Pour assurer une ligne régulière des compagnies maritimes intercontinentales, il a fallu créer un port d’escale en eau profonde pour les bateaux à voile et à vapeur. Ni Saint-Louis ni l’île de Gorée n’offrant la sécurité nécessaire, Dakar a été choisi. Ainsi, il s’est avéré nécessaire de le doter d’un phare pour guider les navires. Il fut installé sur l’une des collines des Mamelles en 1864. Toujours fonctionnel de nos jours, il est aussi une attraction touristique.

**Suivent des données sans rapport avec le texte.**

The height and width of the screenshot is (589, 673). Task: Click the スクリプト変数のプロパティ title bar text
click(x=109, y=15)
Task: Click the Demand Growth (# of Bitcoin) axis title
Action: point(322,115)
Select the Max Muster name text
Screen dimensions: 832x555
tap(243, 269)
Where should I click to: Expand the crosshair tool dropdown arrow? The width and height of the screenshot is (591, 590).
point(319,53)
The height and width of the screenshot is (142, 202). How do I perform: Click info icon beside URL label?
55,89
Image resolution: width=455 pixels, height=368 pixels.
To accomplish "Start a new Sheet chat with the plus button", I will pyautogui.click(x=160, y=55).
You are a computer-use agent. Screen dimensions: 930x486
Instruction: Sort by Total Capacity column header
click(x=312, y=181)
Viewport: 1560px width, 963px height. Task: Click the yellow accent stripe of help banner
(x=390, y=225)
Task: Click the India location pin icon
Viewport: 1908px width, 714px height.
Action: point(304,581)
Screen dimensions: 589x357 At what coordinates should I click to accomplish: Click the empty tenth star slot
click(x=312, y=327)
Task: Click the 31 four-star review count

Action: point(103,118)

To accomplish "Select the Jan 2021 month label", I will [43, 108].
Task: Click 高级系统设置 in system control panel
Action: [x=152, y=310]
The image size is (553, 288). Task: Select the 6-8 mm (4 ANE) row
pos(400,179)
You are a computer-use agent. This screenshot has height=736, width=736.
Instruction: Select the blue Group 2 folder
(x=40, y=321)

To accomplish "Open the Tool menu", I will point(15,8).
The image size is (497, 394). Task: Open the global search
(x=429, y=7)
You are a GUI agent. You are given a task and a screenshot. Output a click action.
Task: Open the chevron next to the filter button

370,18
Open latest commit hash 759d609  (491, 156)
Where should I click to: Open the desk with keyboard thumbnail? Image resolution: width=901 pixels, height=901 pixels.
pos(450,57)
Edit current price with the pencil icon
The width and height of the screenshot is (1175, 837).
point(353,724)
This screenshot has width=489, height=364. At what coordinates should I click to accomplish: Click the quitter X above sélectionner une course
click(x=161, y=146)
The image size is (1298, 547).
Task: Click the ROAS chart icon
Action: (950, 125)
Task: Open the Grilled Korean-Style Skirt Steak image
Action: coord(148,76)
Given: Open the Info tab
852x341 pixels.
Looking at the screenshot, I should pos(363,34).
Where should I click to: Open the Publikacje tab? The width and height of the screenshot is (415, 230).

D’après la légende, et dans sa version simplifiée, c’est l’histoire de deux femmes, coépouses et bossues. La première était méchante et jalouse, la seconde, gentille et calme. En voulant se débarrasser de sa bosse, la méchante, par mégarde, se retrouva non seulement avec la sienne, mais aussi avec celle de sa coépouse. 

Rongée par la honte, elle décida de se suicider et plongea dans l’océan Atlantique. La mer l’engloutit, mais laissa à la surface ses deux bosses. Elles se transformèrent en collines et on les appela les Mamelles de Dakar. Aujourd’hui, l’une porte le monument de la Renaissance africaine et l’autre abrite le phare des Mamelles. « Mais bon, c’est juste une légende », précise le vieux Malamine Fall, le guide du phare.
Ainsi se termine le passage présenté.